Durante las últimas semanas, de manera silenciosa, se están desarrollado conflictos de mediana intensidad: en Loreto, 42 comunidades mantuvieron un paro contra la contaminación petrolera; en Puno los casos van desde la preocupación por la demarcación territorial del sur de Puno hasta el paro preventivo de distritos que exigen “la presencia de una comisión de alto nivel integrada por los ministros de Energía y Minas y del Ambiente” (Noticias SER, 20.9.2016); en Urubamba, Cusco, hubo un paro regional de 48 horas y se anuncia otro para el 26; en Ica, los trabajadores de Shougang piden aumentos salariales.
Algunos de estos conflictos, de mecha larga, pueden prolongarse e intensificarse si el Gobierno no muestra una mayor iniciativa.
El Gobierno no ha nombrado hasta hoy al nuevo jefe de la Oficina de Diálogo y Sostenibilidad, en una clara señal de que no está tomando en serio los conflictos en curso y los que están por venir. La preocupación sobre el trato a los conflictos sociales es mayor cuando, según sus declaraciones, el nuevo defensor del Pueblo ha anunciado que la institución que dirige –que siempre ha hecho un seguimiento estricto del desarrollo de los conflictos sociales y tiene la credibilidad para dialogar con las partes en conflicto– tendrá otras prioridades, como la supervisión de los servicios públicos.
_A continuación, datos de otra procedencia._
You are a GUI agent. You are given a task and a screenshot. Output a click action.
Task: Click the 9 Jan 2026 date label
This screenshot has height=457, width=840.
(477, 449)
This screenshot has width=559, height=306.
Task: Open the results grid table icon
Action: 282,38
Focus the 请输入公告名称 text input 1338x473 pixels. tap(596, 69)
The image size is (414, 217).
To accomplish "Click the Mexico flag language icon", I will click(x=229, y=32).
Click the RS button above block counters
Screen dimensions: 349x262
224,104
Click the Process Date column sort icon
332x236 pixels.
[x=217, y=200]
Con esto se corre el riesgo de que esta importante entidad reduzca su protagonismo en un asunto de vital importancia para garantizar tanto derechos como gobernabilidad.
El desgaste del Gobierno no tiene por qué provenir de la oposición política del fujimorismo o el Frente Amplio, pues uno o dos conflictos sociales intensos, que aparezcan con la razón de su lado y el apoyo de la población, sin importar las campañas mediáticas en contra, pueden magullarlo incluso en plena luna de miel.